YOUR INSTRUCTIONS: Starting at the line where "Task: Click the Search Components field" occurs, reproduce each line through the end of the entries below exactly. Omit every picture.

START LISTED RECORDS

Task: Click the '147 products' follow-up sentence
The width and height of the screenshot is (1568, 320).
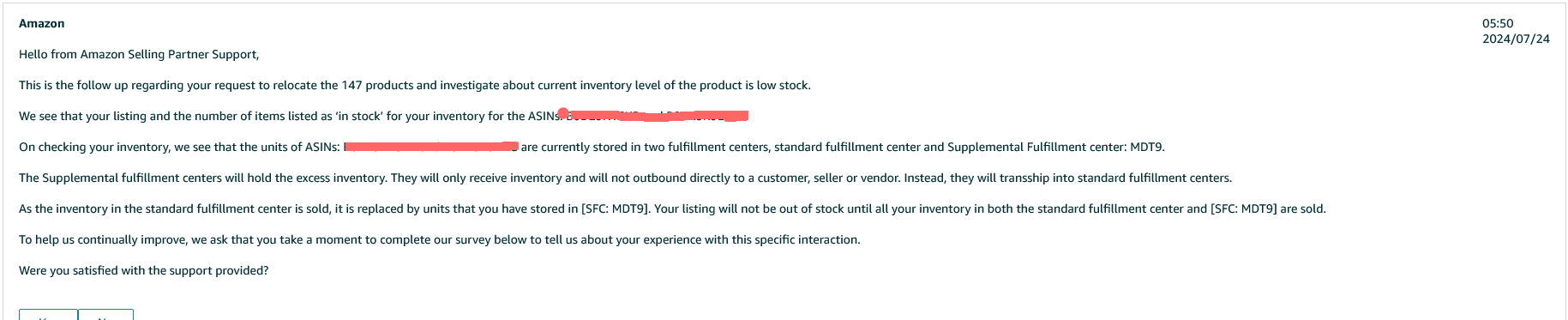Action: [x=415, y=85]
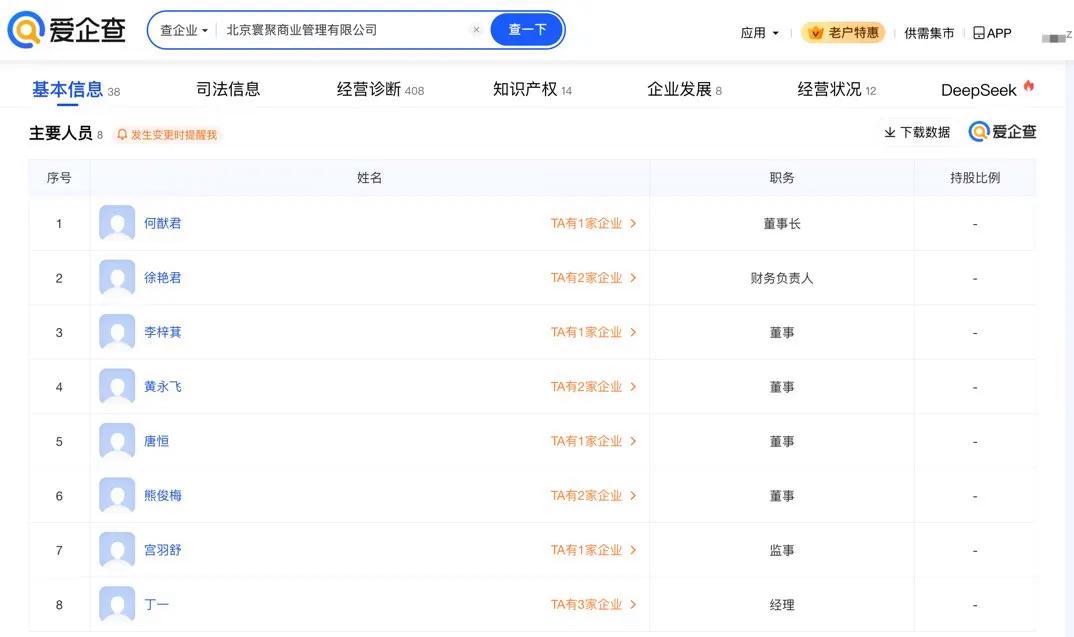The width and height of the screenshot is (1074, 637).
Task: Click the bell icon 发生变更时提醒我
Action: (122, 135)
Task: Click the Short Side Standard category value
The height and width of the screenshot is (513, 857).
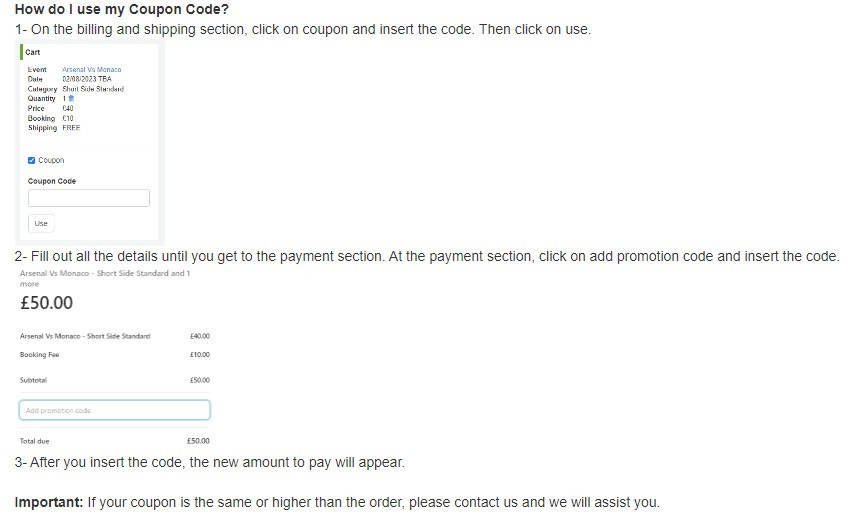Action: [x=93, y=89]
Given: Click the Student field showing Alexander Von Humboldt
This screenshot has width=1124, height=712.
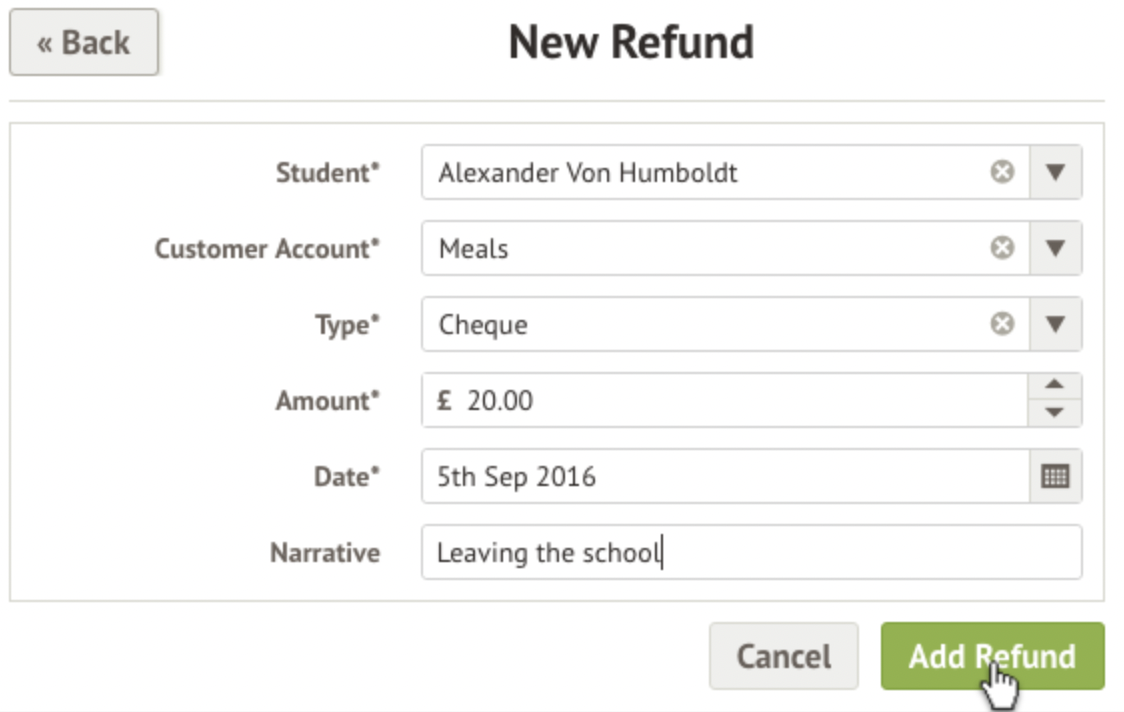Looking at the screenshot, I should click(700, 173).
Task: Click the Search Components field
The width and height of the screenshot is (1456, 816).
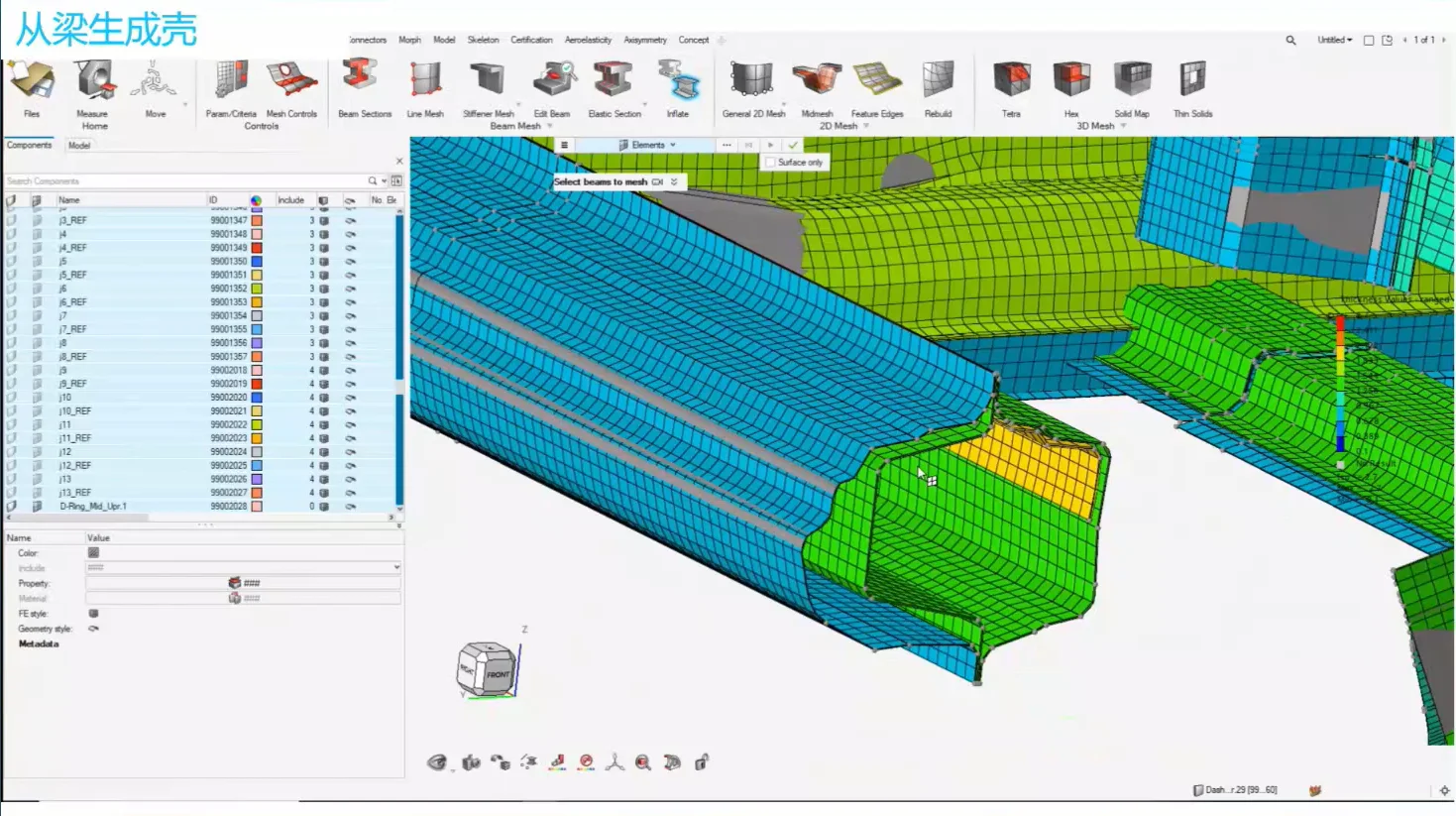Action: (x=183, y=181)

END LISTED RECORDS

WRITTEN REPLY:
Task: Click the Search Components field
The width and height of the screenshot is (1456, 816).
Action: (x=183, y=181)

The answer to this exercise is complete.